Kinder Morgan’s Elba Island in Georgia Set to Fire Up Trains 7 and 8
Who can’t use some backstory for context? Kinder Morgan’s Elba LNG Project began construction in 2016 when the company added liquefaction and export capacity to Southern LNG’s existing terminal in Chatham County, Ga. With 10 trains planned for the facility, six now are in service with the remaining four trains expected to go online this year. Houston-based KM now has asked FERC to begin service on Train 8 while Train 7 finishes commissioning. Upon completion of all 10 trains, the $2 billion terminal will offer capacity to export 2.5 MTPA. As an interesting side note, Argus Media doesn’t include Elba in its analysis of the “first wave” of U.S. LNG export buildouts expected in 2020.

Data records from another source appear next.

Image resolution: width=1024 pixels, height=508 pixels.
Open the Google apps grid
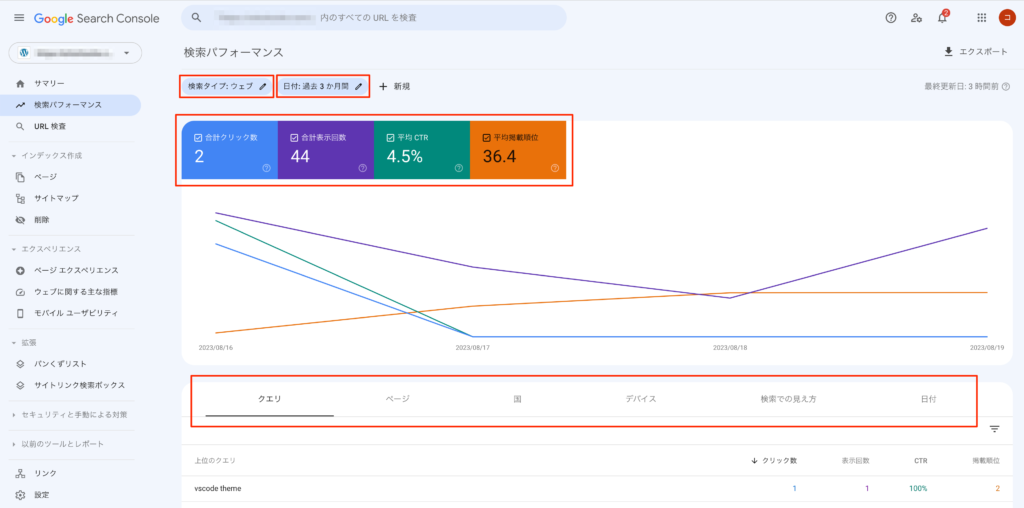click(x=982, y=18)
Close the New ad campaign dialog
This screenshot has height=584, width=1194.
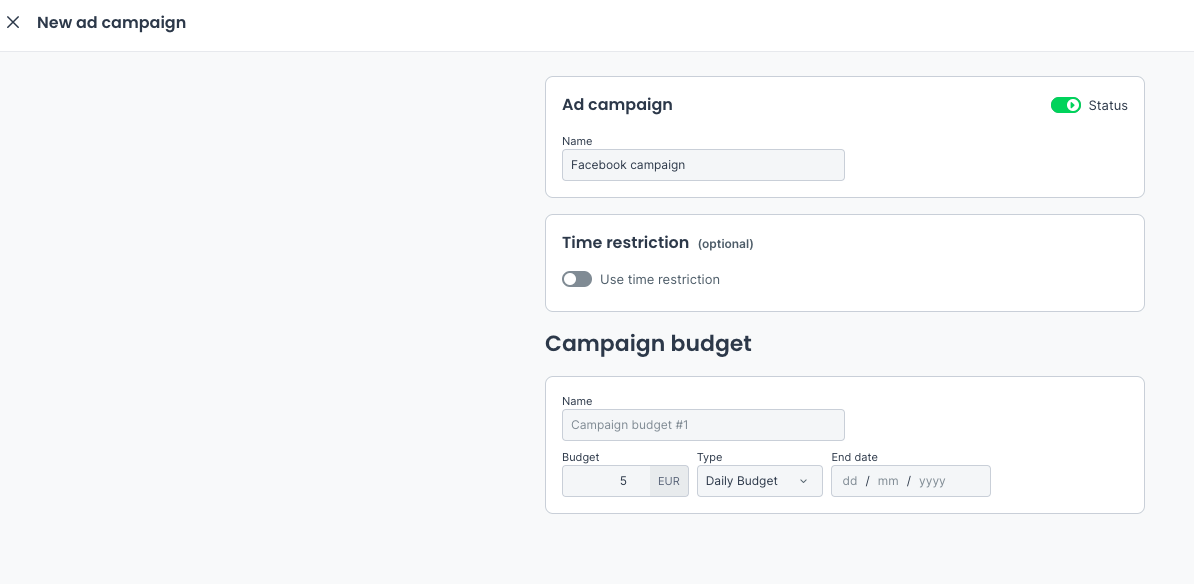click(x=13, y=22)
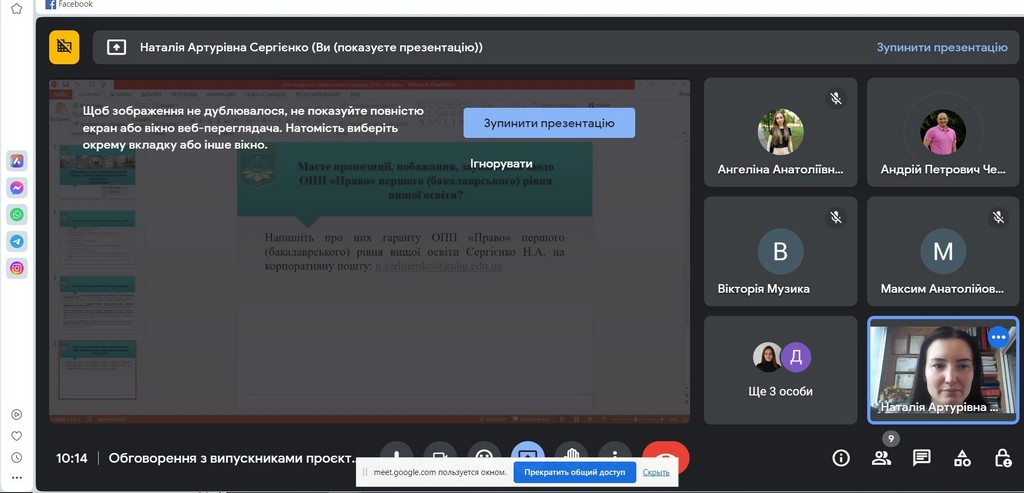
Task: Click 'Прекратить общий доступ' button
Action: [574, 472]
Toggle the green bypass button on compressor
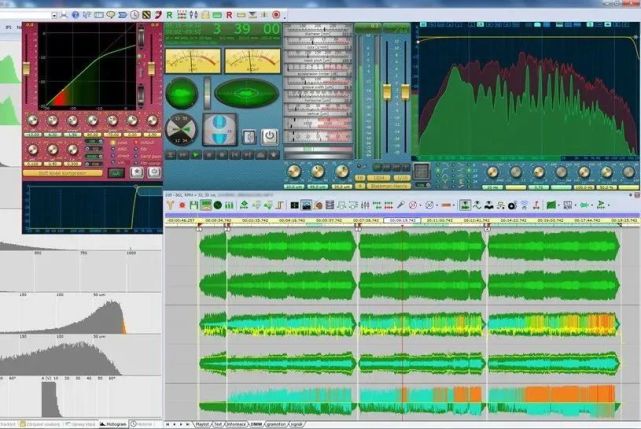Image resolution: width=641 pixels, height=429 pixels. 115,173
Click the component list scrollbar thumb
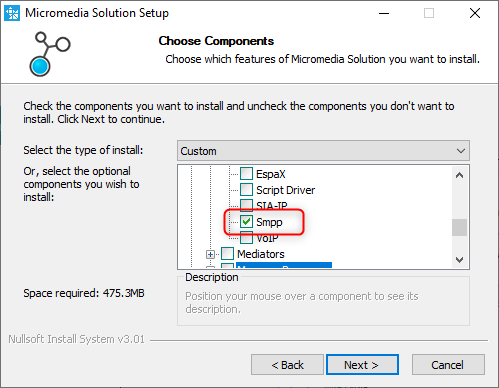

Pembina’s Jordan Cove LNG Project in Oregon Gets the Greenlight
From Calgary up North, Canadian pipeline heavy weight Pembina has been granted final FERC approval to move forward with its Jordan Cove LNG project in southern Oregon. The terminal will export up to 1.08 BCFD of natural gas sourced from both Canada and the U.S. and will include a 229-mile pipeline extending across four Oregon counties. Pembina expects pipeline and facility completion in 2025. The project will mark the first U.S. West Coast LNG export terminal.